I'd first like to state that I went into this exercise expecting Bagwell's Hash Array Mapped Tries to blow the competition out of the water; I'd get a fast functional map and give it to Haskell and people would rejoice.
Instead, I found a functional hash-map that was approximately four times slower than Haskell's IntMap. I find this puzzling, and would love to puzzle it out with you folks.
First, the test case:
(ns maptest (:gen-class))
(defn mk-random-stream [] (let [r (new ec.util.MersenneTwisterFast)] (repeatedly (fn [] (. r (nextInt))))))
(defn -main [sn] (let [n (Integer/parseInt sn) rs (take (* 2 n) (mk-random-stream))] (time (let [m (apply hash-map (take (* n 2) (interleave rs rs)))] (reduce (fn [s k] (let [v (get m k)] (+ s (if (nil? v) 0 v)))) 0 (take n (drop (/ n 2) rs)))))))
We generate an n-sized hash tree, and then do n accesses, half of which match and half of which miss. We compute the sum of all the values that catch. We see the following characteristics:
I was careful to compile the Clojure code before attempting to run it. I also pre-allocate the entire random sequence to prevent it from muddying the execution time (although I am using Sean Luke's excellent fast Mersenne Twister [1]). The full string I used to invoke the program was:
The fact that it's similar in performance to the Haskell reimplementation (I'd say that the variance is not particularly significant and both are about on par performance wise) seems to validate the testing methodology, I hope, though the real proof of the pudding would lie in implementing Haskell-style IntMap in Java.
You can see the test code for the Haskell versions here:
So... what's up with these numbers? Is my methodology wrong? Is the garbage collector sucking? Is the algorithm just not as good as it makes out to be?
> I'd first like to state that I went into this exercise expecting > Bagwell's Hash Array Mapped Tries to blow the competition out of the > water; I'd get a fast functional map and give it to Haskell and people > would rejoice.
> Instead, I found a functional hash-map that was approximately four times > slower than Haskell's IntMap. I find this puzzling, and would love to > puzzle it out with you folks.
> First, the test case:
> (ns maptest (:gen-class))
> (defn mk-random-stream [] > (let [r (new ec.util.MersenneTwisterFast)] > (repeatedly (fn [] (. r (nextInt))))))
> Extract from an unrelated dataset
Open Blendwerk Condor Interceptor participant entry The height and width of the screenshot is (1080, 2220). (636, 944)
> We generate an n-sized hash tree, and then do n accesses, half of which > match and half of which miss. We compute the sum of all the values that > catch. We see the following characteristics:
> I was careful to compile the Clojure code before attempting to run it. > I also pre-allocate the entire random sequence to prevent it from > muddying the execution time (although I am using Sean Luke's excellent > fast Mersenne Twister [1]). The full string I used to invoke the > program was:
> The fact that it's similar in performance to the Haskell > reimplementation (I'd say that the variance is not particularly > significant and both are about on par performance wise) seems to > validate the testing methodology, I hope, though the real proof of the > pudding would lie in implementing Haskell-style IntMap in Java.
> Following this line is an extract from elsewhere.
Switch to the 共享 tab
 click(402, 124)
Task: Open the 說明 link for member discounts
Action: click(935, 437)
> You can see the test code for the Haskell versions here:
> So... what's up with these numbers? Is my methodology wrong? Is the > garbage collector sucking? Is the algorithm just not as good as it > makes out to be?
Yes, the methodology is wrong, at least on the Clojure/JVM side. First, benchmarking anything without -server is a waste of time. Second, the JVM does dynamic profile-driven compilation - performance on single cold runs is not indicative of optimal performance. Third, putting the random stream gen call in the let doesn't preallocate the sequence, nor move its execution there (and thus out of the timing), as Clojure's repeatedly/take etc are lazy. Fourth, it's possible to structure the code more like your Haskell IntMap code [1] (i.e. no interleave). Fifth, AOT compilation makes no difference in performance - Clojure code is always compiled.
Try this:
;run with java -server -Xmx1024m
(defn mk-random-stream [] (let [r (new ec.util.MersenneTwisterFast)] (repeatedly (fn [] (. r (nextInt))))))
(defn main [i] (let [vals (vec (take (* i 2) (mk-random-stream)))] (dotimes [_ 10] (time (let [m (apply hash-map (take i vals))] (reduce (fn [s k] (+ s (m k 0))) 0 (take i (drop (/ i 2) vals))))))))
I'd suggest checking your JVM memory settings. The Haskell implementation may allow the heap to grow arbitrarily, but the default JVM heap size is very limited, which may result in poor memory performance.
On Feb 23, 12:51 am, "Edward Z. Yang" <ezy...@MIT.EDU> wrote:
> I'd first like to state that I went into this exercise expecting > Bagwell's Hash Array Mapped Tries to blow the competition out of the > water; I'd get a fast functional map and give it to Haskell and people > would rejoice.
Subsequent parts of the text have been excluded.